TensorFlow Checkpoint variables not saved

Question

I am trying to use Checkpoint for my model. Before that tried this with a toy example. This runs with no errors. But every time I run, looks like the training parameter starts from the initial value. Not sure if I am missing something here? Following is the code im using:

import numpy as np
import tensorflow as tf

X = tf.range(10.)
Y = 50.*X
    
class CGMM(object):
    def __init__(self):
        self.beta =  tf.Variable(1. , dtype=np.float32)

    @tf.function
    def objfun(self):
        beta = self.beta
        obj = tf.reduce_mean(tf.square(beta*self.X - self.Y))
        return obj

    def build_model(self,X,Y):
        self.X,self.Y=X,Y
        optimizer = tf.keras.optimizers.RMSprop(0.5)
        ckpt = tf.train.Checkpoint(step=tf.Variable(1),model =self.objfun ,optimizer=optimizer)
        manager = tf.train.CheckpointManager(ckpt, './tf_ckpts_cg', max_to_keep=3)

        ckpt.restore(manager.latest_checkpoint)
        if manager.latest_checkpoint:
            print("Restored from {}".format(manager.latest_checkpoint))
        else:
            print("Initializing from scratch.")

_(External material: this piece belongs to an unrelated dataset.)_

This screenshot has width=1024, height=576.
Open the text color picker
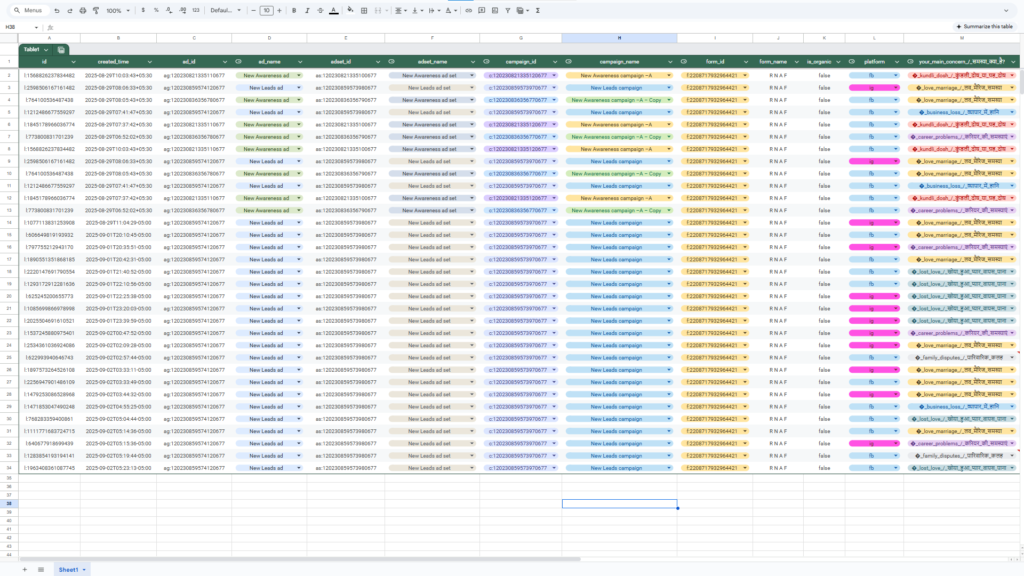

        for i in range(20):
            optimizer.minimize(self.objfun,var_list =  self.beta)
            loss, beta = self.objfun(), self.beta
            # print(self.beta.numpy())
            ckpt.step.assign_add(1)
            if int(ckpt.step) % 5 == 0:
              save_path = manager.save()
              print("Saved checkpoint for step {}: {}".format(int(ckpt.step), save_path))
              print("loss {:1.2f}".format(loss.numpy()))
              print("beta {:1.2f}".format(beta.numpy()))

        return beta


model =CGMM()
opt_beta = model.build_model(X,Y)

Results 1st run:

Initializing from scratch.
Saved checkpoint for step 5: ./tf_ckpts_cg/ckpt-1
loss 56509.74
beta 5.47
Saved checkpoint for step 10: ./tf_ckpts_cg/ckpt-2
loss 48354.54
beta 8.81
Saved checkpoint for step 15: ./tf_ckpts_cg/ckpt-3
loss 42085.54
beta 11.57
Saved checkpoint for step 20: ./tf_ckpts_cg/ckpt-4
loss 36750.57
beta 14.09

Results 2nd run:

Restored from ./tf_ckpts_cg/ckpt-4
Saved checkpoint for step 25: ./tf_ckpts_cg/ckpt-5
loss 54619.16
beta 6.22
Saved checkpoint for step 30: ./tf_ckpts_cg/ckpt-6
loss 46997.79
beta 9.39
Saved checkpoint for step 35: ./tf_ckpts_cg/ckpt-7
loss 40958.30
beta 12.09
Saved checkpoint for step 40: ./tf_ckpts_cg/ckpt-8
loss 35763.21
beta 14.58

Lescurel · Accepted Answer

What's the issue :

The main issue is that your beta variable is not trackable: it means that the checkpoint object will not save it. We can see that by inspecting the content of the checkpoint with the following function :

>>> tf.train.list_variables(tf.train.latest_checkpoint('./tf_ckpts_cg/')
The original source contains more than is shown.